Она вывалила на землю собранные ею вещи и принялась за дело. Колышки были универсальные, легко нанизывались друг на друга, и скоро у нее получилась длинная палка, к концу которой она привязала веревку. К веревке она привязала фляжку и положила эту конструкцию на землю, после чего начала двигать в сторону Аммонита. Тот, замерев, глядел, как Злата с величайшей осторожностью все дальше и дальше продвигала фляжку. Вот она слегка задела нить… Знакомое шипение, но на алюминиевой поверхности осталась только легкая царапина… еще немного… Снова зацепила, но фляжка уже почти у цели. На этот раз царапина была глубже, и из отверстия тоненькой струйкой потекла вода, но фляжка уже миновала паутину, и Аммонит схватил ее. Отвинтив крышку, он жадно припал к горлышку.
– Не пей все, – сказала Злата.
Соблазн допить был очень велик, но все же Аммонит переборол себя.
– Как твоя нога? – спросила Злата.
– Нормально, – ответил Аммонит, но женщина видела, что все далеко не нормально. Полуоторванная ступня волочилась за ним, как преданная собачка за хозяином. Злата посветила фонарем и вздрогнула – к луже крови сползлись зеленые слизни и барахтались в ней, как воробьи в пыли. Некоторые из них уже были не зелеными, а грязно-багровыми, как насосавшиеся пиявки. Значит, не такие уж они безобидные, эти червяки!
Аммонит тоже это заметил и, подволакивая изуродованную ногу, буквально вжался в стену.
Таким же образом Злата передала ему нож, свечки со спичками и носовой платок.
– Я стал плохо видеть, – свистящим голосом произнес Аммонит. – И рана…
– Намочи платок, твоим глазам будет легче, – посоветовала она. – Я посмотрю, какие у нас остались обезболивающие, и принесу тебе.

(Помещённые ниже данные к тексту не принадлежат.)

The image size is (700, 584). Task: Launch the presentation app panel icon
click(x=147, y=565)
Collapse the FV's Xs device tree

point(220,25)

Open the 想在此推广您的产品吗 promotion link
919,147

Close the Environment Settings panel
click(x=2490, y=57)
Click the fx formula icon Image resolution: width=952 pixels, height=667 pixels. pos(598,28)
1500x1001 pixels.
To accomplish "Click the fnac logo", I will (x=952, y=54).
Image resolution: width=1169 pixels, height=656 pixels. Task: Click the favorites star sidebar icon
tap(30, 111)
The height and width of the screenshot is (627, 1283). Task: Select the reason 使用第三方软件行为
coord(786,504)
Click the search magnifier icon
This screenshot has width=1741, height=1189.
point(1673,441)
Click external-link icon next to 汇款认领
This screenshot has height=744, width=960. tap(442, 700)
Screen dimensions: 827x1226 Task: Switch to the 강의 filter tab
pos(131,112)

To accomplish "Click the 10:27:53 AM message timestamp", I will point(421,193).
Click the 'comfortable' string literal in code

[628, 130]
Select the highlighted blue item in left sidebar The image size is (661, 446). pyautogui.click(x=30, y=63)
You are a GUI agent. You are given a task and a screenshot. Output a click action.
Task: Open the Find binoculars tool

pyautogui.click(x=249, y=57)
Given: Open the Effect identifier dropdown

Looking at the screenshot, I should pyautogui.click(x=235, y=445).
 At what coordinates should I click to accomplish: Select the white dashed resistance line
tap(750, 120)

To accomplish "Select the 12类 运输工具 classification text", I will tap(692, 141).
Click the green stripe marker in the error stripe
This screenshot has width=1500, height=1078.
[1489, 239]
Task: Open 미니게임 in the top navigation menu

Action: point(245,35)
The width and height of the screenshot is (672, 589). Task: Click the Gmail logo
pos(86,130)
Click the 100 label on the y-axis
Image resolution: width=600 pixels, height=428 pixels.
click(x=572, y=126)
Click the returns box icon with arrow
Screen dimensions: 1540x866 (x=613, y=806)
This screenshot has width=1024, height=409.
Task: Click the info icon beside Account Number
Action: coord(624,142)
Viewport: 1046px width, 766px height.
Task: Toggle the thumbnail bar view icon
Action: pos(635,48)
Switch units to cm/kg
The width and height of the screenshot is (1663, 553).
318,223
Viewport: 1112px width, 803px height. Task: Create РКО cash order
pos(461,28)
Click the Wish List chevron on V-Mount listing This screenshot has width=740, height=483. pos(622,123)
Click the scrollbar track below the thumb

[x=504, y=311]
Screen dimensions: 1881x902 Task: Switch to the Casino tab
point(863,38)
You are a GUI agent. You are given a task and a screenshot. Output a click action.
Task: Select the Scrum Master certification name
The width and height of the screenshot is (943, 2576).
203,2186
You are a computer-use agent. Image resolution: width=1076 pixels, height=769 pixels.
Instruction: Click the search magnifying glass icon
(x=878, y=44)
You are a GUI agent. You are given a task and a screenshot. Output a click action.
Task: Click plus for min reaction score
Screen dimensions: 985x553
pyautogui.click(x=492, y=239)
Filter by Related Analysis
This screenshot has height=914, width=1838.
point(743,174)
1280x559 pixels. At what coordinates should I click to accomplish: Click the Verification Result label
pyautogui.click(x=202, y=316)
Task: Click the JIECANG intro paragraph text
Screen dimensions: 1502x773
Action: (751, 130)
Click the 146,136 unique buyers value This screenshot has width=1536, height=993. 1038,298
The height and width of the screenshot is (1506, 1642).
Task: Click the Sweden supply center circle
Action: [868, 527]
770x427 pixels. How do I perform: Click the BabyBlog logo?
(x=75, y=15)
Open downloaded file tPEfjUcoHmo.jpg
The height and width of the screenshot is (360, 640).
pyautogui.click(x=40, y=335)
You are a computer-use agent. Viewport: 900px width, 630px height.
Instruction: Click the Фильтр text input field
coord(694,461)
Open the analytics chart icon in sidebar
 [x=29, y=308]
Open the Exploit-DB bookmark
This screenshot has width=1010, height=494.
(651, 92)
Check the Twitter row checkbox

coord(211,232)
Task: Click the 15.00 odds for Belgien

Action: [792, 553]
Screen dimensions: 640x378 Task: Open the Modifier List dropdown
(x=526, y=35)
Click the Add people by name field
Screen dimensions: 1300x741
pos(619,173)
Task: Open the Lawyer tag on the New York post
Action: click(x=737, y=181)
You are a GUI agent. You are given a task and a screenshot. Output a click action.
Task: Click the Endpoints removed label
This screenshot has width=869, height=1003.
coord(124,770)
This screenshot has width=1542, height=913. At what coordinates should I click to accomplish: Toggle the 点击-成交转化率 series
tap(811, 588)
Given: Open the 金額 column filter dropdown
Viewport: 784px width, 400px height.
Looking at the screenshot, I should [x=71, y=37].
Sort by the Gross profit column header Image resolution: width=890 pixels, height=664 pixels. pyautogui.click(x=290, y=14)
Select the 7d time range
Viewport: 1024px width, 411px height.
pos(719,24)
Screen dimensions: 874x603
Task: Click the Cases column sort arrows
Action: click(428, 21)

Аммонит грустно улыбнулся:
– Лучше пристрели меня.
– Замолчи! – крикнула Злата.
Он и в самом деле замолчал, но не по настоянию Златы, а потому, что потерял сознание. Злата долго звала его, пока не сорвала голос. Луч фонаря выхватил страшную картину: с потолка, стен тоннеля торопливо ползли слизни, спеша на пиршество – из культи Аммонита вытекала свежая кровь. Злата уже хрипела, но все было тщетно – слизни медленно, но неуклонно покрывали его тело, постепенно подбираясь к голове.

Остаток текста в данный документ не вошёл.